[WORK REQUIRED] In the data that follows, find the line with "ｳｫｰｷﾝｸﾞﾏｯﾌﾟ・健康登山証 (248, 282)"; transcribe it, every later line up to the one with "ウォーキングマップ (362, 2384)", and that line as well, exactly and with no others.

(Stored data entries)
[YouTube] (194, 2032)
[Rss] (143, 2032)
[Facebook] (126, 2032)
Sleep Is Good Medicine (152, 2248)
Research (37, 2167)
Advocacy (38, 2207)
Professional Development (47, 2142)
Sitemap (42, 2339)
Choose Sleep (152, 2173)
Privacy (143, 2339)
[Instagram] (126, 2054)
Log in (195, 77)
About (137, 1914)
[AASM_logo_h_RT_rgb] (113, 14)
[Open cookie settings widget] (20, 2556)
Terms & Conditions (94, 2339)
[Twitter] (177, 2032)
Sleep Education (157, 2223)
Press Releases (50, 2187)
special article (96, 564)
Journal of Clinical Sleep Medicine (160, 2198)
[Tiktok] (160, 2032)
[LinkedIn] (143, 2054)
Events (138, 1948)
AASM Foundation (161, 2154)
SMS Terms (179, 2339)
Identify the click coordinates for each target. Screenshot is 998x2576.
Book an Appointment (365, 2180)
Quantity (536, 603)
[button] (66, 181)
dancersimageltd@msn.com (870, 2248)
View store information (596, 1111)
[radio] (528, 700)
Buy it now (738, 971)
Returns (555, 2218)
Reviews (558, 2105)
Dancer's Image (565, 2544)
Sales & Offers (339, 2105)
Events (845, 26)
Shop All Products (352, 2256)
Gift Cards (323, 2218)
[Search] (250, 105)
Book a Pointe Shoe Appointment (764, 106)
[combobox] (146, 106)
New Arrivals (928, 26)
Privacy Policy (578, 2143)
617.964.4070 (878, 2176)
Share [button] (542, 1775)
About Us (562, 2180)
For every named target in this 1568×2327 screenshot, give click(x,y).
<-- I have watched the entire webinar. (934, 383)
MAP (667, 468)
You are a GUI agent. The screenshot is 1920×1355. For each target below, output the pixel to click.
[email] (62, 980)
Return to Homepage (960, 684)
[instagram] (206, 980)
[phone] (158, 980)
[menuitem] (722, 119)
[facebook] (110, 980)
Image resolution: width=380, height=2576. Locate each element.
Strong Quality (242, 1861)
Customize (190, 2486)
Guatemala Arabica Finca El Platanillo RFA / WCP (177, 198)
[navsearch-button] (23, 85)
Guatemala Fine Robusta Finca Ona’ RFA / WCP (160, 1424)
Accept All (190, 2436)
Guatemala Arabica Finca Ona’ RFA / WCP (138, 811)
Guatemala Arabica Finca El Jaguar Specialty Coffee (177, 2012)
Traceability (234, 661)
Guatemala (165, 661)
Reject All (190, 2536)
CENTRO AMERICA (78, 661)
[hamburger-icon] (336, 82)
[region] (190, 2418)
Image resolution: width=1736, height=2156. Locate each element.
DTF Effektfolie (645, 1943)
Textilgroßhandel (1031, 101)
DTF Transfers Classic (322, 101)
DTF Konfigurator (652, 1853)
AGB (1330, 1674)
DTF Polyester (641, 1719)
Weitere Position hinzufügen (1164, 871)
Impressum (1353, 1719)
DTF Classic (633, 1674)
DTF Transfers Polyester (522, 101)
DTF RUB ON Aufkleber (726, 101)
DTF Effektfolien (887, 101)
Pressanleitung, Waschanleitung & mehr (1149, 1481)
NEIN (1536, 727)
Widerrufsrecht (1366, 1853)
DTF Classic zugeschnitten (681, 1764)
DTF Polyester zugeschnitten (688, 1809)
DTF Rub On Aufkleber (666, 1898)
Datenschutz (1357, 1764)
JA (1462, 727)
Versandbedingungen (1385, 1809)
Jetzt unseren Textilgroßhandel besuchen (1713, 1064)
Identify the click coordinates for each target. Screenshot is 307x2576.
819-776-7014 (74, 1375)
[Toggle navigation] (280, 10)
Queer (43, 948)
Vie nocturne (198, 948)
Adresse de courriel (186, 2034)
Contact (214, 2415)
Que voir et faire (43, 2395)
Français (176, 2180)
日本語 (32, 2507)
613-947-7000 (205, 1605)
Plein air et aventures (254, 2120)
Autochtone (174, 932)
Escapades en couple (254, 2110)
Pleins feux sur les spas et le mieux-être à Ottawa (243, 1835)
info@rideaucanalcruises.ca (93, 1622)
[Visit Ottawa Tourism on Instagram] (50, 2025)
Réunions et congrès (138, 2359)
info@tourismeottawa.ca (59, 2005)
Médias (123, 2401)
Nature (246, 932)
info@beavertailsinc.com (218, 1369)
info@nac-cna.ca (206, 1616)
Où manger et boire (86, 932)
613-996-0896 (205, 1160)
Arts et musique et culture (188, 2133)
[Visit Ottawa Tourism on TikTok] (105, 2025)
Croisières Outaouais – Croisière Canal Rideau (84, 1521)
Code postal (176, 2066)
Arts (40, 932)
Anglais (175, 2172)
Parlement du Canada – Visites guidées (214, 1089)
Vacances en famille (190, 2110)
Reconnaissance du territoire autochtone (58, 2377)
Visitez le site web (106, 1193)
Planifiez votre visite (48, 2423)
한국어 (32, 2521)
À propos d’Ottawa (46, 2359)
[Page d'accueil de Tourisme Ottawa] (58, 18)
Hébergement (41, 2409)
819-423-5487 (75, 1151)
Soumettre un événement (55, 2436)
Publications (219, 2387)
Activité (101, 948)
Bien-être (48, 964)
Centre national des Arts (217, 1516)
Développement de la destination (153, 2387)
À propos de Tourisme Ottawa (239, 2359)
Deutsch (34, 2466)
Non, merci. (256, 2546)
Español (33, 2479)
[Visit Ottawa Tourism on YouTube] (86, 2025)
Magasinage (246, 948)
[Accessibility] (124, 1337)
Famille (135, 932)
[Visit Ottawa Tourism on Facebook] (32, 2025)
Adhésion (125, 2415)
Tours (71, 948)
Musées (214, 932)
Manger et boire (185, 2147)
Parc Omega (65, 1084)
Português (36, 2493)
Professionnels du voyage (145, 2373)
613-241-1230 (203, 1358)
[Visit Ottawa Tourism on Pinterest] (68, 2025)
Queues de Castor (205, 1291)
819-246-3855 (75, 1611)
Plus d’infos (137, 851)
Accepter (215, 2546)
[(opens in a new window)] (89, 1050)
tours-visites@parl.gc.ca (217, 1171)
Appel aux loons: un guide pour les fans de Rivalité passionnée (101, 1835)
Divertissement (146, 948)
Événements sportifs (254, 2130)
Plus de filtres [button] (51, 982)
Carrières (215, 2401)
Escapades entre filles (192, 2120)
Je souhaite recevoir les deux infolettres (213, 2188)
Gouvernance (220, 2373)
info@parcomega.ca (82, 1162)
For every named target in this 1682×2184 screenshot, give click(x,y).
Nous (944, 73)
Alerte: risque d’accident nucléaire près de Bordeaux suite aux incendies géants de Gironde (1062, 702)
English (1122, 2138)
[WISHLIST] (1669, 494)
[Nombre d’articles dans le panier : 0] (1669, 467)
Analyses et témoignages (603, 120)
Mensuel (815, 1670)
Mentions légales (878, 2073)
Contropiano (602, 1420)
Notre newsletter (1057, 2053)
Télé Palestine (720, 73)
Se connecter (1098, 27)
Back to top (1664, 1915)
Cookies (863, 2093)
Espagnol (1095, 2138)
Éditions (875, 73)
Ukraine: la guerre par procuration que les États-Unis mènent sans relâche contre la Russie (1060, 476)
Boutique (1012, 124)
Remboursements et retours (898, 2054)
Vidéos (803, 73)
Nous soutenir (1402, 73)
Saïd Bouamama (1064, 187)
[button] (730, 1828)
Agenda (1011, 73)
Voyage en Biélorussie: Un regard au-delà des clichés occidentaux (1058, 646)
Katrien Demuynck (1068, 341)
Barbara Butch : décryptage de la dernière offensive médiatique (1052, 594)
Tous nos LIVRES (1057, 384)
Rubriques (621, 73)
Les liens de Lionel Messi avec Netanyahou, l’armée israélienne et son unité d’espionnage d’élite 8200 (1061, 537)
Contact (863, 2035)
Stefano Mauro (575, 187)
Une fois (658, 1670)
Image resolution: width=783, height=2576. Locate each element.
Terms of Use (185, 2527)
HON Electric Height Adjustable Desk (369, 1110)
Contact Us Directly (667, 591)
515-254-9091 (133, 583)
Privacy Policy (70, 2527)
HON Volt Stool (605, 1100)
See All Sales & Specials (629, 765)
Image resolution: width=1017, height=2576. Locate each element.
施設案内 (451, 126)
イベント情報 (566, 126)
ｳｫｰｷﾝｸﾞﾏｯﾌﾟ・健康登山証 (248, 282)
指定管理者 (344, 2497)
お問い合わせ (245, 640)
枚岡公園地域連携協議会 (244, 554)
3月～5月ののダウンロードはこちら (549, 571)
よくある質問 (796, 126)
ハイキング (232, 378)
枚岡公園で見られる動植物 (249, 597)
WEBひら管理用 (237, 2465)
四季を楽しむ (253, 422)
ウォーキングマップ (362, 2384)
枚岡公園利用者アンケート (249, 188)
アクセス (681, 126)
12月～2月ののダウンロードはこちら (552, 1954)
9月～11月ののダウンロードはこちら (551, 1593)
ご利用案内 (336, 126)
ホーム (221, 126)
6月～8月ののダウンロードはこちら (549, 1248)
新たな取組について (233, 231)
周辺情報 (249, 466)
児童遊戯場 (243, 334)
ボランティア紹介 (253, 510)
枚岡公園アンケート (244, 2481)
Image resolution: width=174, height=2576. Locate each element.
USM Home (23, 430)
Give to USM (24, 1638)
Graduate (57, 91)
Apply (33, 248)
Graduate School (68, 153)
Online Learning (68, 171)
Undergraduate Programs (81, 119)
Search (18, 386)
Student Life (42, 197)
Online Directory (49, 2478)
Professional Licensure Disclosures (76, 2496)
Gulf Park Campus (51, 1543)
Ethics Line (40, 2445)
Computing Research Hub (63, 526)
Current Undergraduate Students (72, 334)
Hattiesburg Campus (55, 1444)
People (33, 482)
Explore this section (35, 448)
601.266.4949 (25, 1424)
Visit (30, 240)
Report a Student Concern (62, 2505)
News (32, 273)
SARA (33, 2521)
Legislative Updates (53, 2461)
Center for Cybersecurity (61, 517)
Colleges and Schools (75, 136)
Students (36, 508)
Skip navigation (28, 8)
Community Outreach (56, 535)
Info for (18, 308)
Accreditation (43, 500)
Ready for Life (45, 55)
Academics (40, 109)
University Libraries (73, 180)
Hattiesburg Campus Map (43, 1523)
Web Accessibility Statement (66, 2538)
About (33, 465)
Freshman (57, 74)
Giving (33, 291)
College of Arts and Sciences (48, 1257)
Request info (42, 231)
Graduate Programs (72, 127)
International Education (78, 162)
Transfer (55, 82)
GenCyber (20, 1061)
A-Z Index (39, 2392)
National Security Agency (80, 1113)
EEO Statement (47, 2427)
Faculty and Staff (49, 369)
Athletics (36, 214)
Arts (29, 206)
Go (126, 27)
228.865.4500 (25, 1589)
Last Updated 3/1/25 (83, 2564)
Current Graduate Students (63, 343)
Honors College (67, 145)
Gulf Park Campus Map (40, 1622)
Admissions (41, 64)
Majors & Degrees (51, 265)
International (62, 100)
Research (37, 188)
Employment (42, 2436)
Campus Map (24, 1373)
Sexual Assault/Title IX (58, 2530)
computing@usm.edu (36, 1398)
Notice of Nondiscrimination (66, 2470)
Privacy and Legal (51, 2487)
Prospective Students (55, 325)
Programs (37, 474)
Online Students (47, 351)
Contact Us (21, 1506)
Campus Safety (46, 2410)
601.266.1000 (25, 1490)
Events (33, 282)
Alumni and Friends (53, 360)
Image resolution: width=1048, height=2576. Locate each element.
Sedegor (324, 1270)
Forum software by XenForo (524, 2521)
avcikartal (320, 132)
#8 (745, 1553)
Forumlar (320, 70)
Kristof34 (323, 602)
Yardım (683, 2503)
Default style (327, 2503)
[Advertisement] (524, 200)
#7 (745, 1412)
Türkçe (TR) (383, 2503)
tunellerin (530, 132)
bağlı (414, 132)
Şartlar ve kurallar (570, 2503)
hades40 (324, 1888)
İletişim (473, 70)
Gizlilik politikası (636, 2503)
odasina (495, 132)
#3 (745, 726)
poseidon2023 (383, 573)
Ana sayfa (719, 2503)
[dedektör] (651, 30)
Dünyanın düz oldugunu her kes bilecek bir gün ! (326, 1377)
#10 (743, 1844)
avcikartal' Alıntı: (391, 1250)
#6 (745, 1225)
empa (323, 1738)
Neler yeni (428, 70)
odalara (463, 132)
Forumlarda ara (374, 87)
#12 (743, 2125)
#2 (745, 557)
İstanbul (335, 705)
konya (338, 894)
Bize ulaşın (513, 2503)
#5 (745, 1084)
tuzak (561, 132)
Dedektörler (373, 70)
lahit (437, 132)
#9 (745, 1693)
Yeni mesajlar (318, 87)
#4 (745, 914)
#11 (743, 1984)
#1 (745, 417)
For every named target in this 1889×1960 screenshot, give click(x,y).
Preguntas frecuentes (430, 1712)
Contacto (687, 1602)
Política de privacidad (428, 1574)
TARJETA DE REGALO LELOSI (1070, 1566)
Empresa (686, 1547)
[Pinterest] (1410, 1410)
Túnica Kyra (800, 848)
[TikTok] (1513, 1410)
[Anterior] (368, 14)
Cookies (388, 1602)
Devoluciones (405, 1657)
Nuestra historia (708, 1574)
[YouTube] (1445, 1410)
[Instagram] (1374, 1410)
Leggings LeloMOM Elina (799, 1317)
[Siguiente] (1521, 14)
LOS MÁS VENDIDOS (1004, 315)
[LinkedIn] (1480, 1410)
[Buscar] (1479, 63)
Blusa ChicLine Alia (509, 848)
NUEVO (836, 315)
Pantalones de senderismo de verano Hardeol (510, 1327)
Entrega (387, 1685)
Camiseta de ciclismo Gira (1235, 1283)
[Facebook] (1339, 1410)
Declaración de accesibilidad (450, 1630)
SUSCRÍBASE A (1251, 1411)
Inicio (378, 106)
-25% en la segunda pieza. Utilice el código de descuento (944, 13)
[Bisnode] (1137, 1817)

[RESULT]
ｳｫｰｷﾝｸﾞﾏｯﾌﾟ・健康登山証 (248, 282)
指定管理者 (344, 2497)
お問い合わせ (245, 640)
枚岡公園地域連携協議会 (244, 554)
3月～5月ののダウンロードはこちら (549, 571)
よくある質問 (796, 126)
ハイキング (232, 378)
枚岡公園で見られる動植物 (249, 597)
WEBひら管理用 (237, 2465)
四季を楽しむ (253, 422)
ウォーキングマップ (362, 2384)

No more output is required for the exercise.